On July 31, 2020, Monjuvi (tafasitamab-cxix) was approved by the U.S. FDA in combination with lenalidomide for the medical treatment of adult patients with relapsed or refractory diffuse large B-cell lymphoma (DLBCL) not otherwise specified, including DLBCL arising from low grade lymphoma, and who are not eligible for autologous stem cell transplant (ASCT).

In June 2021, MorphoSys announced its acquisition of clinical stage biotechnology company Constellation Pharma for US$1.7 billion.

In February 2024, Novartis agreed to acquire MorphoSys for €2.7 billion. In June 2024, MorphoSys announced its intention to delist from the Frankfurt Stock Exchange and merge into Novartis. The merger was approved in August 2024.

==Pipeline==
As of December 2020, MorphoSys had 116 drug candidates which are developed by MorphoSys and other pharmaceutical companies, 28 of which were in clinical development. Two antibodies developed by MorphoSys have already been approved and are currently being marketed.

Tafasitamab (MOR208) is a humanized monoclonal antibody directed against CD19 in clinical development for the treatment of B-cell malignancies. Tafasitamab is being evaluated in several clinical trials, alone and in combination with other anti-cancer drugs.
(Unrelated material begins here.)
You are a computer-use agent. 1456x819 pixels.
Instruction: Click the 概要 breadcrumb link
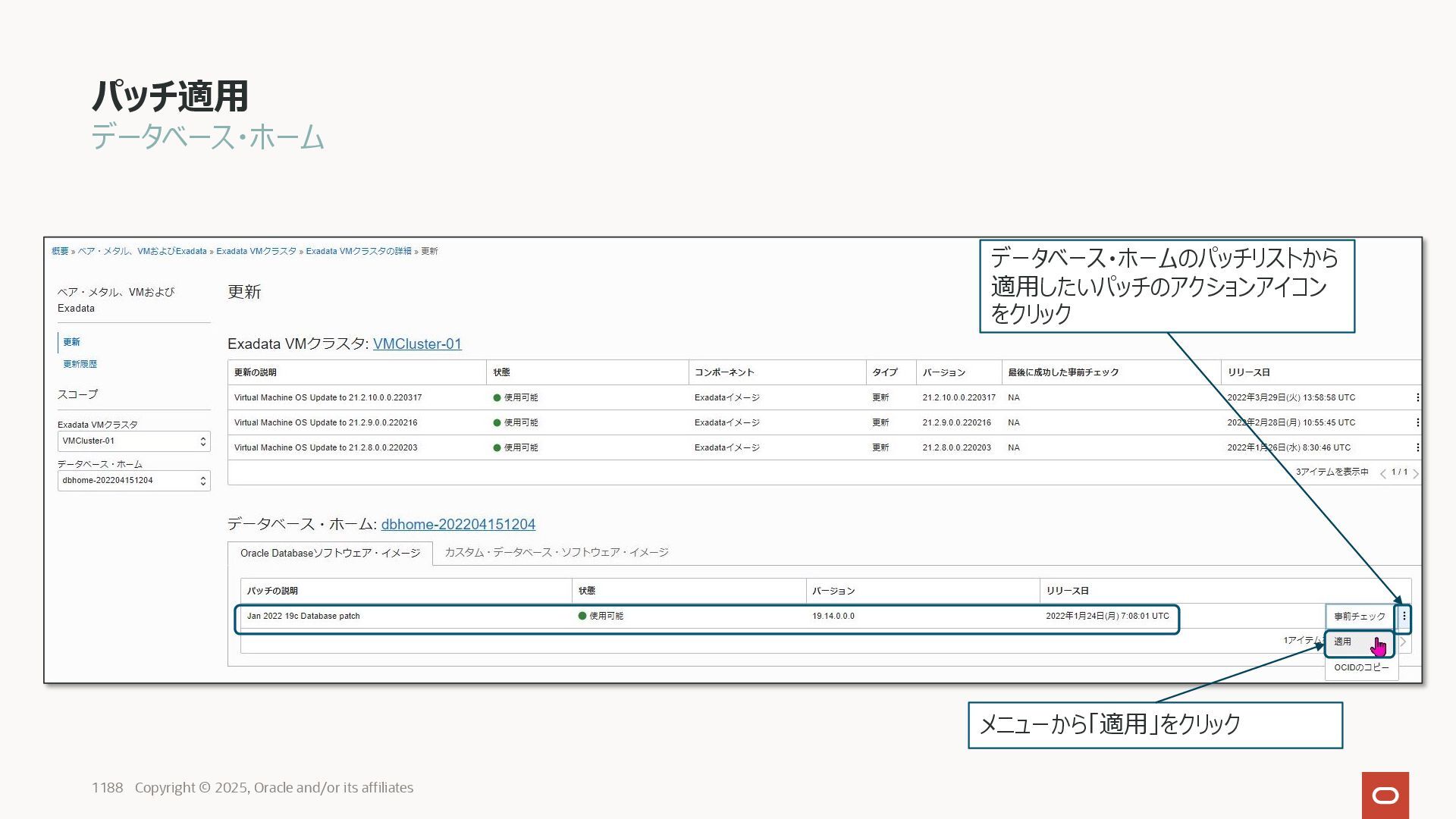tap(60, 251)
Felzartamab (MOR202) is a humanized monoclonal antibody directed against CD38 for the treatment of anti-PLA2R-positive membranous nephropathy, an autoimmune disease affecting the kidneys. In 2017, MorphoSys entered into a regional licensing agreement with I-Mab Biopharma to develop and commercialize Felzartamab (called TJ202 by I-Mab) in Greater China. Felzartamab is currently under investigation by I-Mab in three clinical trials.

Otilimab (MOR103/GSK3196165) is a fully human monoclonal antibody directed against GM-CSF. The program is outlicensed to GlaxoSmithKline. Otilimab is currently under investigation in a Phase 3 trial in rheumatoid arthritis that started in July 2019.

On March 2, 2023, MorphoSys announced that the company would end its preclinical research programs and cease all related activities. It stated that challenges in the pharmaceutical market forced it to optimize its cost structure and to focus all resources on oncology products in the mid to late stage of development.

==Technology==

MorphoSys has discovered a number of antibody technologies that are used for drug development. Its main technology is HuCAL (Human Combinatorial Antibody Library), which is a collection of more than ten billion fully human antibodies in the form of a phage display bank and a system for their optimization.

Another technology recently developed is the OkapY bispecific antibody technology, which is a proprietary “2+1” bispecific antibody format with the physicochemical properties to simplify the development and large-scale production of such molecules.